Eugenia Bankhead and her then husband William Sprouse had adopted a son in 1942. During the war, Eugenia moved to Aunt Marie’s farm in Alabama, which she converted into a boardinghouse for servicemen and their wives. At one point thirteen children and their parents were living with her. Her husband at the time was overseas. One day in the spring of 1944, Tallulah phoned Eugenia in Alabama, “a little on the high side,” Eugenia claimed, although Tallulah was still officially on her wartime wagon. Tallulah asked Eugenia what she was doing. “I’m drinking a mint julep,” Eugenia told her. “Oh, you’re drinking one, too,” said Tallulah. “Who makes your mint juleps? I bet I make better ones than you do.”
She invited Eugenia to visit Windows and said she wanted to see Eugenia’s adopted son, Billy, “I thought this was a little late to want to see him,” Eugenia recalled, because he was now two and a half, but she decided to accept Tallulah’s offer. When Eugenia and son disembarked at the Bedford Hills train station, Tallulah came on strong. “I ran to her,” Eugenia recalled, “and started to speak and she said, ‘Ssssh!’ ” as if there were eavesdropping hordes surrounding them. But Eugenia claimed that nobody was near. Tallulah’s deep voice prompted the title “sir” from her nephew. “He called her that until he could say ‘sister.’ ”
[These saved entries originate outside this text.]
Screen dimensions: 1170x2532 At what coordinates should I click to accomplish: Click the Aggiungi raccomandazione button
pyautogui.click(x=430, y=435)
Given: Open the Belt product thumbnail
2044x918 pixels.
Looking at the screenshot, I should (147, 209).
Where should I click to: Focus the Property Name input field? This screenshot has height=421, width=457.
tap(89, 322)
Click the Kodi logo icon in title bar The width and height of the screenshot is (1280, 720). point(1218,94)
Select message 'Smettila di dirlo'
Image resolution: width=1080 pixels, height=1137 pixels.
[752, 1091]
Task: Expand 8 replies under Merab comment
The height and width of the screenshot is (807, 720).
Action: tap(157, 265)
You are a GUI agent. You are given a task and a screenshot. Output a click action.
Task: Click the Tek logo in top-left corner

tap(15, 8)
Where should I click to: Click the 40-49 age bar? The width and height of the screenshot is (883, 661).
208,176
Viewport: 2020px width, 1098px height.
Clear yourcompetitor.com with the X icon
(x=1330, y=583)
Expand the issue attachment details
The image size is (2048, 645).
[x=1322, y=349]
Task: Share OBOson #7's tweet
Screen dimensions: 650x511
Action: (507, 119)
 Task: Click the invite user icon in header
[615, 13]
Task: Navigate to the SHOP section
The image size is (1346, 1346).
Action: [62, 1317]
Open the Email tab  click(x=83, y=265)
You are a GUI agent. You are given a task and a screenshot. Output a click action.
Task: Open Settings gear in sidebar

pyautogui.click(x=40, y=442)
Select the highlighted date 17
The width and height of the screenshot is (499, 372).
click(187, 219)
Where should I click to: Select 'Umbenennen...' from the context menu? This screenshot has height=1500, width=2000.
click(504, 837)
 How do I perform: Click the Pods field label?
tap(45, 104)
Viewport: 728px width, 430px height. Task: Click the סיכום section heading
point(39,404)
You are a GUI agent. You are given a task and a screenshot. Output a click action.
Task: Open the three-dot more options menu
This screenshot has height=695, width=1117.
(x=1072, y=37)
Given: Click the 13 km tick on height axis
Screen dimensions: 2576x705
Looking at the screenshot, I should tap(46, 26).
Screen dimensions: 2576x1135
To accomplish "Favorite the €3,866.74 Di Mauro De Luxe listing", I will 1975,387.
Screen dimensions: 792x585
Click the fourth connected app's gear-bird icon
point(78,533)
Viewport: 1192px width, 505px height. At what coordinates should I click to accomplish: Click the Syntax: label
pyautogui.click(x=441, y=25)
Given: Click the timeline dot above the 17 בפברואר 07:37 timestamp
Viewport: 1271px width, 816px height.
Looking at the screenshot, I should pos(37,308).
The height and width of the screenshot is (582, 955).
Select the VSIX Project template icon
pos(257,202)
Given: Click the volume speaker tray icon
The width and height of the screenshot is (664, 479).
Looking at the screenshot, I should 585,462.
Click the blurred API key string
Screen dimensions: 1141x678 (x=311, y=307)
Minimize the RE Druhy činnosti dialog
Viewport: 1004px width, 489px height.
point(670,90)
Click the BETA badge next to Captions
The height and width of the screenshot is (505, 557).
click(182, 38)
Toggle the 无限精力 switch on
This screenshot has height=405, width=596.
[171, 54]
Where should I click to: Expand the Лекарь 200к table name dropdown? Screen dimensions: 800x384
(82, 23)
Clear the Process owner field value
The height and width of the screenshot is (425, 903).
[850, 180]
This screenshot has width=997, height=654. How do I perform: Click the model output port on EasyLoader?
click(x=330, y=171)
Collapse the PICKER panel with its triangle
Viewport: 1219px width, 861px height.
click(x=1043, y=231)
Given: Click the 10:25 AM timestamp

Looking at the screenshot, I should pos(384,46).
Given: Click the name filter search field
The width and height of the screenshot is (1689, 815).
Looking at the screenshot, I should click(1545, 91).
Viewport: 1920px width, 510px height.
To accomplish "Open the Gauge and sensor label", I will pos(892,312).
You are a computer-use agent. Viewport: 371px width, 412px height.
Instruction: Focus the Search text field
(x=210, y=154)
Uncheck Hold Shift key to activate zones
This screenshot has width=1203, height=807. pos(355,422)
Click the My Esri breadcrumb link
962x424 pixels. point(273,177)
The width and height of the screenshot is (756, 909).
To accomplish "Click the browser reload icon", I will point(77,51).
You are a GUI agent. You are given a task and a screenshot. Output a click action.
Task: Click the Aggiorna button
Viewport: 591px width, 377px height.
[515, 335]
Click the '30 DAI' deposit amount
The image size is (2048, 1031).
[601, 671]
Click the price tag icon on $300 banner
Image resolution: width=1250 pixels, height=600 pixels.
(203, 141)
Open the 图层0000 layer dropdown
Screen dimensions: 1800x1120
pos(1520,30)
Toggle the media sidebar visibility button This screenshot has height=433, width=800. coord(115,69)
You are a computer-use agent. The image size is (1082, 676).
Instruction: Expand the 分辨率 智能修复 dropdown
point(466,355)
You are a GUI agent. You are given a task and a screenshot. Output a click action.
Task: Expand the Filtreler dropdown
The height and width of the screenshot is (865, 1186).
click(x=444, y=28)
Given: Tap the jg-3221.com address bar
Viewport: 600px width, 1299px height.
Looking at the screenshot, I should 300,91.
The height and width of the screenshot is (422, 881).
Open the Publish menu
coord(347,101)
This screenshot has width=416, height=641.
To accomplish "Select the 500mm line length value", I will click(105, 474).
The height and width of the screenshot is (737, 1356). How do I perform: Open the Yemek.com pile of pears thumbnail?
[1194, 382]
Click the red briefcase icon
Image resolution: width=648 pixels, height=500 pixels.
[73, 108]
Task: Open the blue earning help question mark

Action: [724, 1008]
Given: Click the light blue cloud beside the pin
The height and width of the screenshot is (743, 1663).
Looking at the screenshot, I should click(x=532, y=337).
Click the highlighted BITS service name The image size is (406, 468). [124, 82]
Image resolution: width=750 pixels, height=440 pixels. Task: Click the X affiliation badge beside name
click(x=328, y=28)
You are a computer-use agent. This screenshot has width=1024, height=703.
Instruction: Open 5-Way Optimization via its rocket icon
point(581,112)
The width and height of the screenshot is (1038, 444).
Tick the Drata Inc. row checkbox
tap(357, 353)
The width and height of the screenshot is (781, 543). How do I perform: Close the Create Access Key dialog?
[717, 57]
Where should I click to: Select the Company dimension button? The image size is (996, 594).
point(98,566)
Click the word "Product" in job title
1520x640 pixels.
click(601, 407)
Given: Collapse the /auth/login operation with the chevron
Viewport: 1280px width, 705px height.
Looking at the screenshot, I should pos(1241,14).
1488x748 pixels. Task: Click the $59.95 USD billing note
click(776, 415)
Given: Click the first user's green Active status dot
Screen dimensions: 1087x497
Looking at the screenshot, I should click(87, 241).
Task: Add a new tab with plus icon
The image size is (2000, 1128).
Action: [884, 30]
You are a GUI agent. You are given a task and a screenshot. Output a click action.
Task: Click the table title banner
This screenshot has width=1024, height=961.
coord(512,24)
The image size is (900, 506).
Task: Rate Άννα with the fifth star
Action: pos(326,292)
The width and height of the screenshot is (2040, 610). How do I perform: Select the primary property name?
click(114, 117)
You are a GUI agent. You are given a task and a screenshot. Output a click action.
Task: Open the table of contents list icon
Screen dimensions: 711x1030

She steered them to a black Cadillac limousine and, as they drove the few miles to Tallulah’s, stopped at a store in Bedford Village and bought a great stash of toys for Billy. One of them was a miniature croquet set, with which he subsequently discharged an errant pitch toward Tallulah, who was reading on a sofa in her living room.
Eugenia heard a crash and a scream and came running. Billy was in tears and Tallulah clutching her nose. “It’s all right, darling!” Tallulah called to the boy. “The bastard broke my nose!” she muttered to Eugenia while urging her nephew to “Go out and play, Billy, darling. Sister’s all right, run out and play.”
Eugenia took her to the hospital, where it was confirmed that Tallulah’s nose had been broken slightly, not enough to change its appearance. “Well, I heard about that for a long time, to
o,” Eugenia said. “But she was awfully sweet with him when he was a baby.” Tallulah remained a devoted aunt to Billy for the rest of her life. David Herbert recalled her “talking along about Billy all the time. One felt in a way that she wished Billy was hers.”
Tallulah was back in Hollywood in the summer of 1944, portraying Catherine the Great in the film A Royal Scandal, based on the 1922 Broadway hit The Czarina. Edward Sheldon had adapted it from the Hungarian original of Melchior Lengyel and Lajos Biro. Ernst Lubitsch was going to produce and direct. One of the screen’s greatest stylists and auteurs, Lubitsch had filmed a silent version of the play with Pola Negri in 1924. Although this boudoir farce was set in a specific Russian time and place, it might as well have been the fictional Middle European kingdom of Ruritania, a staple of operetta and drama to which Lubitsch was returning for the first time since The Merry Widow in 1934. Since then he had been concentrating on urban and contemporary settings.
The screenplay followed Sheldon’s play quite closely. Chancellor Nikolai Ivanovich dances attendance on Catherine while pulling lots of strings behind her back, not without her peripheral awareness and even tacit approval. Catherine’s young lady-in-waiting Countess Anna is engaged to a subaltern, Alexei. He deserts his regiment and breaks into the Winter Palace to warn Catherine of seditious plans being hatched in the military and in the palace. In gratitude and in lust, she makes him captain of the palace guard, and he quickly forgets about Anna. Alexei is in a swivet of reform fever, but he becomes disillusioned when he realizes that Catherine is far more interested in him as a bedroom firebrand than a political one. Now he resorts to his own insurrection against her, but he is foiled by the chancellor. Catherine pardons Alexei, who is reconciled with Anna, because she has moved on to a dashing ambassador from France whom the chancellor has been trying to introduce her to all through the picture.